『シトリン』
(宝石日誌第67回 (2022年11月20日)より)
シトリンは鮮やかな黄色が美しい宝石ですが、実質的にはアメシストの色変わりの一つだと言えます。
【柑橘系イエロー】
シトリン(Citrine 和名:黄水晶)は、水晶の一種で、含有する微量の鉄の働きで黄色を呈します。
果実のような色合いから、フランス語の「Citrus」にちなんで名付けられたのではと言われていますが、定かではありません。
シトリンは自然状態でも少量産出しますが、市場に出回るものの大半は、アメシストを加熱して色を変化させたものです。
アメシストが紫色に見えるのは、以下の理由によります。
@もともとの結晶にある珪素が、鉄分子に置き換えられます。
Aその鉄分子に自然放射線が当たって、電子の一部が弾き出されて不安定な状態になります。
Bこの不安定な状態の鉄分子が、照らされた光の中から黄色を吸収し、紫を通過させます。そのため人の目には通過した光線の色である紫に見えるようになります。
アメシストを加熱することによって、鉄分子の不安定な状態が解消され、それまでとは逆に紫を吸収し、黄色を通過させるようになります。そのため人の目に黄色に見えるようになり、今度はシトリンと呼ばれるようになります。
また、このように安定した状態になると、太陽光線を受けても鉄分子の状態が変化しないようになりますので、退色することがなくなります。アメシストと違ってシトリンに退色の心配がないのはこのためです。

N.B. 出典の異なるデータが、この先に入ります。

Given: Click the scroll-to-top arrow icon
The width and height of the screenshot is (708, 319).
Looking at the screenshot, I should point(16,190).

シトリンには、色の濃さの段階によって、黄色、オレンジ、褐色などの色合いが見られます。


ポルトガルのマディラワインに似た褐色のものが、マディラシトリンと呼ばれ評価されるなど、一般にシトリンは色の濃いものの方が高く評価される傾向があります。
シトリンは供給が豊富で、インクルージョンや色むらのない高品質なものが、申し訳ないほど安価に手に入ります。
色の美しさも否定しようがなく、ハイブランドからカジュアルアクセサリーまで、幅広く使われています。

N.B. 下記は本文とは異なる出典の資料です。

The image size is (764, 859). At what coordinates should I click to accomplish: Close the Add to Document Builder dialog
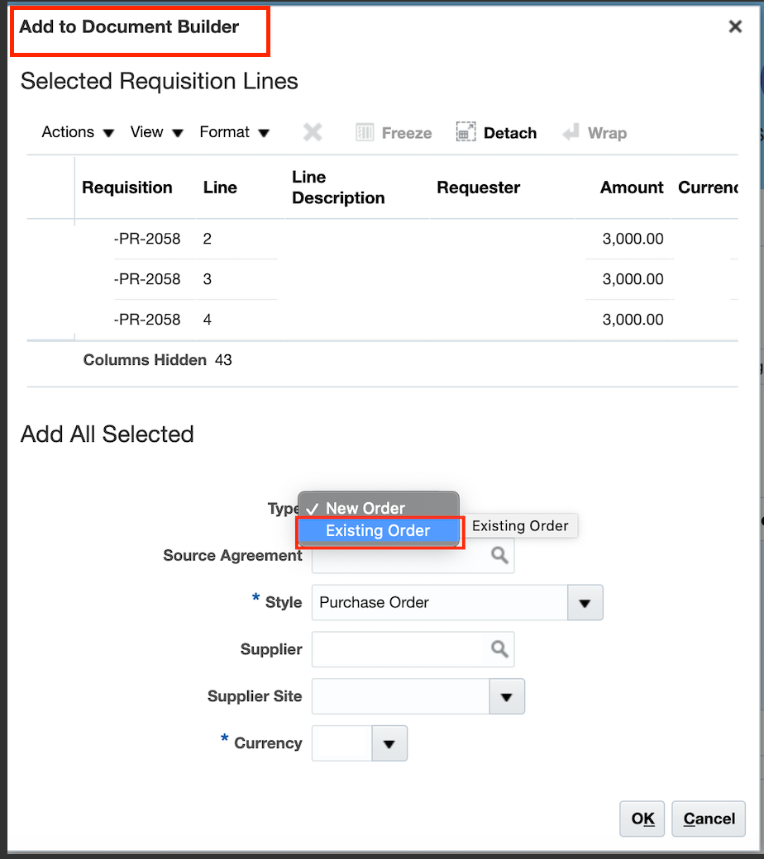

シトリンはまた、加工しやすく割れにくい性質を活かして、変わり種カットを施されることも多いようです。
写真は、シトリンに甲州切子の技術を用いた新しいカットを施したもので、光を当てて石の中を覗き込むと、星型が浮かび上がって見えます。

安価すぎるため評価を見誤りそうになりますが、シトリンは、黄色・褐色系の石の中で、押しも押されもしない高い実力を持つ石だと思います。
【チェンソーマン】
アマゾンプライムビデオで、話題の「チェンソーマン」を追っかけで見始めました。
原作に忠実なアニメ化ですが、ポップでスタイリッシュな力強い雰囲気が、全編を満たしているように感じます。

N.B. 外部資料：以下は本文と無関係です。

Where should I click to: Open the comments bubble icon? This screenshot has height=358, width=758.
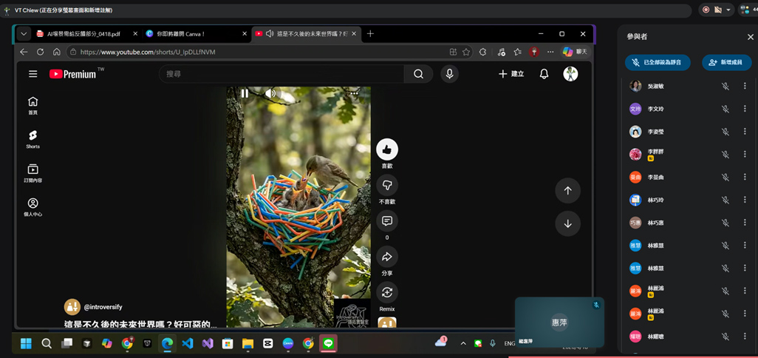(x=386, y=221)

残酷なシーンも多いのですが、飛び散る血しぶきもどこか現実離れして、華やかにさえ見えます。
田崎真珠が、新しいデザインラインの、食虫植物にインスパイアされたという「danger」と、チェンソーマンとのコラボ商品を作ったのも頷けます。
https://www.tasaki.co.jp/tasakidanger-chainsawman/
【本日のお散歩】
今朝のルビーは元気いっぱいで、とっとこ小走りで住宅地を抜けて、海沿いの道まで引っ張ってこられました。
そこで満足したのか、それとも風が冷たかったせいか、クルッとUターンして家路につきました。